▸ **Data excerpts**
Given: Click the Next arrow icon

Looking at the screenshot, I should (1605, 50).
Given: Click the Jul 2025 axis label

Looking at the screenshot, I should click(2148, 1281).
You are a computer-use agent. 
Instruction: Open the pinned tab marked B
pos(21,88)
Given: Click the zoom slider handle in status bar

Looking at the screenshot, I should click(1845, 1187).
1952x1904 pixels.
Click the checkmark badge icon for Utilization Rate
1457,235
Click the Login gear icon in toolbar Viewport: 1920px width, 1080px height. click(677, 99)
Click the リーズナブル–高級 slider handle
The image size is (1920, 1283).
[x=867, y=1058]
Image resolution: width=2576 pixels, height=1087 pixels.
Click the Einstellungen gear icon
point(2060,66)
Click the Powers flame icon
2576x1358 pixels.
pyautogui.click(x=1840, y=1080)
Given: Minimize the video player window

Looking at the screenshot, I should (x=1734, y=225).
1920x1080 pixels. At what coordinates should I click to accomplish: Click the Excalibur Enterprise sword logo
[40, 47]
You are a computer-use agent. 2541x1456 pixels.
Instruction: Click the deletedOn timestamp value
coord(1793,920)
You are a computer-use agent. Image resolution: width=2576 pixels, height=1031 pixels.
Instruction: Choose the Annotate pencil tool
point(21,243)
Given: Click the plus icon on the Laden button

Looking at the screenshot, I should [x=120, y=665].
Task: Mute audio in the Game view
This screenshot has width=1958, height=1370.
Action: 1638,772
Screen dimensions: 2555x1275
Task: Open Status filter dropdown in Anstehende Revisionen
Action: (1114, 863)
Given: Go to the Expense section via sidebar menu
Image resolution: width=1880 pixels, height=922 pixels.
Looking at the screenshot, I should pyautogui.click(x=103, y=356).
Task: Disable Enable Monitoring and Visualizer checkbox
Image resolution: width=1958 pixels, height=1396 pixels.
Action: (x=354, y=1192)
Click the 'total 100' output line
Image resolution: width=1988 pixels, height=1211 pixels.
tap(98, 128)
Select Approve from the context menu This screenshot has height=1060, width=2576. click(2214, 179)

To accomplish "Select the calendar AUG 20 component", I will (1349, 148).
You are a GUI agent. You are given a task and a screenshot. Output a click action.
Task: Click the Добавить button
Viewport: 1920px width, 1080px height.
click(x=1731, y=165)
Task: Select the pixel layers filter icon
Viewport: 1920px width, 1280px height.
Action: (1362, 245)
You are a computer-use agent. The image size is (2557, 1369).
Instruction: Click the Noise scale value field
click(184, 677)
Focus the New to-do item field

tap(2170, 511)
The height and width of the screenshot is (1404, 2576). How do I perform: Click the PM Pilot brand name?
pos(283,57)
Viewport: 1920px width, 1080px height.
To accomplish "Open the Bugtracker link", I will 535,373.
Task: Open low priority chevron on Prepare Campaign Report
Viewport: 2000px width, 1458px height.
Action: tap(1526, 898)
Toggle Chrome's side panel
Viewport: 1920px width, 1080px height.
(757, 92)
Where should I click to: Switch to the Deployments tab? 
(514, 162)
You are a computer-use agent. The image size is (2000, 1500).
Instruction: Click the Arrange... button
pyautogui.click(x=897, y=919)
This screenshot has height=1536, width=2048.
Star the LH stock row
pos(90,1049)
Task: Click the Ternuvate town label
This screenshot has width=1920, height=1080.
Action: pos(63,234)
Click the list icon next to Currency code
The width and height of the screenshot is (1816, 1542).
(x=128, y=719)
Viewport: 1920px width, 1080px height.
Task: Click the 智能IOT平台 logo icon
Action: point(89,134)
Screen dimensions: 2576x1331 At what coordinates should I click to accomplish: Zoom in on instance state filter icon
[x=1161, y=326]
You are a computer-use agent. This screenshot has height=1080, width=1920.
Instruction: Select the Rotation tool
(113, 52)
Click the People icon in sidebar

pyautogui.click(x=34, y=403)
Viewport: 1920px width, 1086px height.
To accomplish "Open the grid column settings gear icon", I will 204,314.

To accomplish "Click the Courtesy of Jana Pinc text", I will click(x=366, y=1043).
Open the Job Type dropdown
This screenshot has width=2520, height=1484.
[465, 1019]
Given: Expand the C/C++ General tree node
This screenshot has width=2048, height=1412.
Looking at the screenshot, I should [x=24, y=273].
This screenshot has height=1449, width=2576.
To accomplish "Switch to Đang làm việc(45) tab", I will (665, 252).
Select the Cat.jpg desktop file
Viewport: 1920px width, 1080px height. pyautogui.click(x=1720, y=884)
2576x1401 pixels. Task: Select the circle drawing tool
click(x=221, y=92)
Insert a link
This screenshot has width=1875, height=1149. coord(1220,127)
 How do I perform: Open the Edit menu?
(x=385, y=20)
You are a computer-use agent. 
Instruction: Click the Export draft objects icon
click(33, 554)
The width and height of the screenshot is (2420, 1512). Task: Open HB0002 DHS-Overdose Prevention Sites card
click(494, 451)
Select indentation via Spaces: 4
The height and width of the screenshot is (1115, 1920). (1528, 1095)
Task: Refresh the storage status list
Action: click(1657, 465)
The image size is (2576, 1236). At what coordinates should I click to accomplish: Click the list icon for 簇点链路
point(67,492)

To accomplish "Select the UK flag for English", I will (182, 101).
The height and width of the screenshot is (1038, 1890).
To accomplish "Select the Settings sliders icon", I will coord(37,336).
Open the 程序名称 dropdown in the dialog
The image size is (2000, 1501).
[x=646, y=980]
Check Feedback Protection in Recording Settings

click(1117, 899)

▸ **What needs to be done**
The result should be every line that contains "computer", copied from the entries.

▸ **Solution for this exercise**
You are a computer-use agent. 
You are a computer-use agent. 2541x1456 pixels.
You are a computer-use agent. Image resolution: width=2576 pixels, height=1031 pixels.
You are a computer-use agent. The image size is (2557, 1369).
You are a computer-use agent. The image size is (2000, 1500).
You are a computer-use agent. This screenshot has height=1080, width=1920.
You are a computer-use agent. 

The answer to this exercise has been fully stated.